April 26 2017

5 Compliance Rules for Bank and Credit Union Digital Marketers

Most financial services marketers have experienced the heartache of having their perfectly crafted campaigns ripped apart by their legal or compliance teams. Marketing financial services products is a highly-regulated practice, and for good reason. The key is to understand top advertising regulations so that you can proactively strategize and create around them rather than having them stifle your creativity. Explore the top five advertising regulations that financial institutions must follow online. 

1. Truth in Savings Act - Regulation DD: Deposit Accounts 

Banks, but not credit unions, need to abide by as Regulation DD, which implements the Truth in Savings Act (TISA). This regulation is meant to give consumers specific details about deposit accounts so they can make an informed choice. Deposit accounts include checking accounts, savings accounts, CDs, money market accounts, and variable rate accounts. 

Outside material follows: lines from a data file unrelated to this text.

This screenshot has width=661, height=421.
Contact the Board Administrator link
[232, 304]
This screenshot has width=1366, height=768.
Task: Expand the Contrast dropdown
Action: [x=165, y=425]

At a high level this act states that banks cannot mislead consumers about the contract of the account, and must disclose key information. If the ad or post mentions a trigger term like "bonus" or "APY," then subsequent details must be disclosed, at least one click away from the original ad or statement. Banks must also not use the word, “free”, as in a free checking account if there could be any maintenance or activity fees imposed on the account. If the bank is advertising their overdraft services, then additional disclosures need to be displayed. 

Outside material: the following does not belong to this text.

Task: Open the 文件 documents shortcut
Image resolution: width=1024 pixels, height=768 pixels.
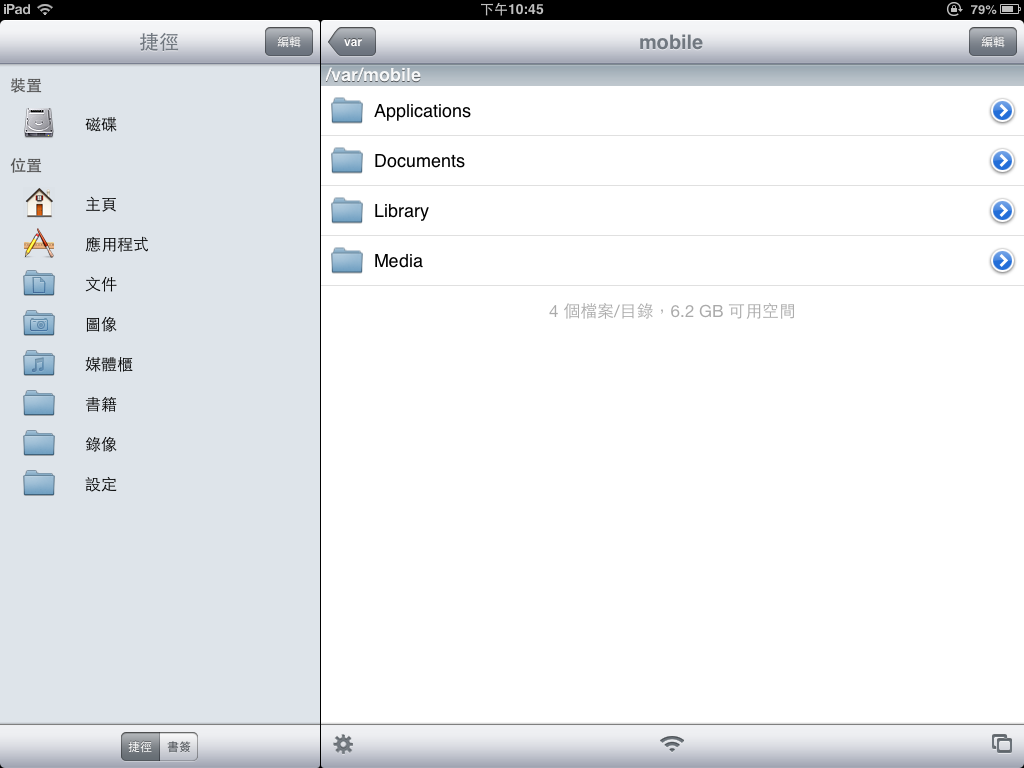Action: coord(39,284)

To illustrate, if you put out a social media post that promotes a $300 bonus for opening a new account on Facebook, then to be compliant, that post needs to have a link to “Learn More”, which leads consumers to a page on your site that outlines all terms and conditions, in a readable font size. 

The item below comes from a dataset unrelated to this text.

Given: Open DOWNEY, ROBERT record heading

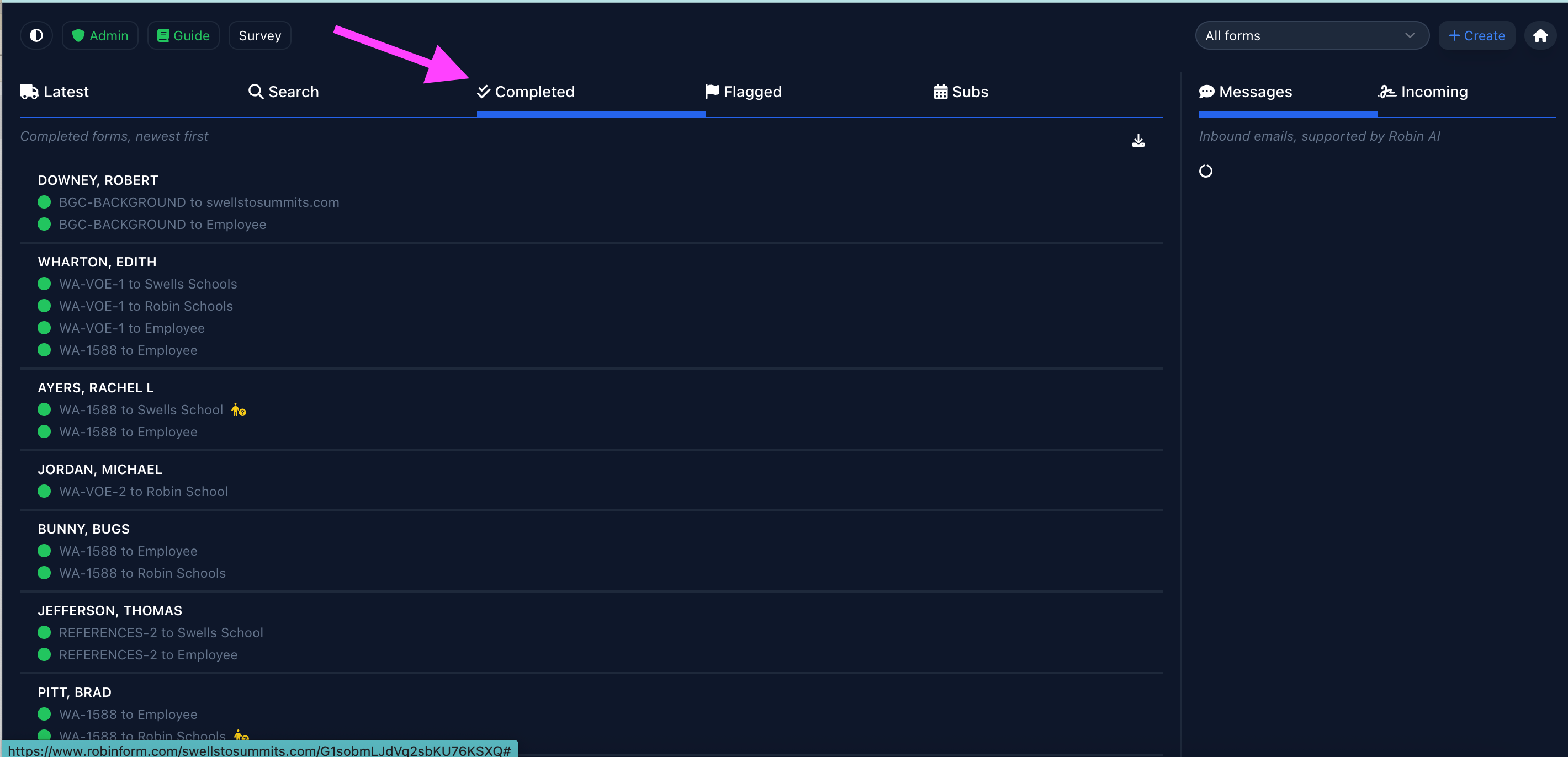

2. Deposit or Share Insurance: Advertising the Institution or Deposit Accounts

For banks that are advertising a deposit account, or advertising the Bank itself, a Member FDIC statement needs to be present within the ad or post. This can be displayed as text or the Member FDIC logo can be used. Member FDIC shouldn’t be used when the bank is advertising or posting about non-deposit related products, like investments or insurance. 

Credit unions that are insured by the National Credit Union Administration must include the statement "Federally insured by NCUA" or the logo within their ads and content. Like any rule, there are exceptions, as listed in CUNA’s training

3. The Not-Not-Not Disclosure for Investments

Alternatively, if a bank produces content or advertising about investment or insurance-related products, then the Member FDIC statement cannot be used, and instead, a disclosure, affectionately referred to in the banking industry as the “not-not-not” or “not-not-may” disclosure, needs to be displayed. Investing falls into a different category, and is subject to more stringent regulations. Your legal and compliance team will provide the exact verbiage required for your institution, but typically it follows a convention like the following example for a Bank: 

Investment and insurance products are:
•    Not guaranteed by the Bank
•    Not FDIC Insured
•    Not a Deposit
•    Not Insured by Any Federal Government Agency
•    May Lose Value Including Loss of Principal

4. Fair Lending Laws 

Bank and credit union marketers need to abide by fair lending laws, including Regulation B, which implements the Equal Credit Opportunity Act and the Fair Housing Act. These regulations prohibit discriminating against people or discouraging certain people to apply for credit or residential real-estate related transactions and loans, like mortgages or home equity loans or lines of credit. Financial institutions need to show diversity in their marketing and should select imagery that represents a variety of ages, ethnicities, marital statuses, genders and so forth. 

Both credit unions and banks must include the Equal Housing Lender logo within their advertising and digital content that markets a loan to buy, construct, improve, repair or maintain a home. It’s also required to archive any prescreened criteria for solicitations. When it comes to social media, institutions shouldn’t use any information found on personal social media profiles when making credit decisions, as that could constitute as discrimination. 

5. Community Reinvestment Act

Banks that are subject to comply with the Community Reinvestment Act must show that they are helping meet the credit needs of those within their footprint, regardless of income level. Although not an advertising regulation, this is important to be aware of because many banks create content on their blog or resource center which may receive positive consideration under the CRA Act. Financial literacy or education, credit counseling, home buyer programs and certain community service activities are examples of bank support for CRA, as outlined by the OCC’s fact sheet. Marketers should also archive any related comments received by the public that are from social media, their blog, or other online channels that speak to how the Bank is helping their community meet their credit needs. The bank’s response communications also need to be archived. 

Being aware of these key compliance rules will help in executing your marketing campaigns across your digital and print tactics – from your website and social media presence to display and print advertising. Remember that these regulations are in place to protect consumers, a goal that both legal/compliance and marketing professionals can all agree upon. 

Note: This article does not constitute legal advice, and has not been authorized by legal or compliance professionals. The content in this article is based on ZAG Interactive’s experience working with hundreds of banks and credit unions, as well as learnings from personnel who have previously worked for financial institutions in a marketing capacity.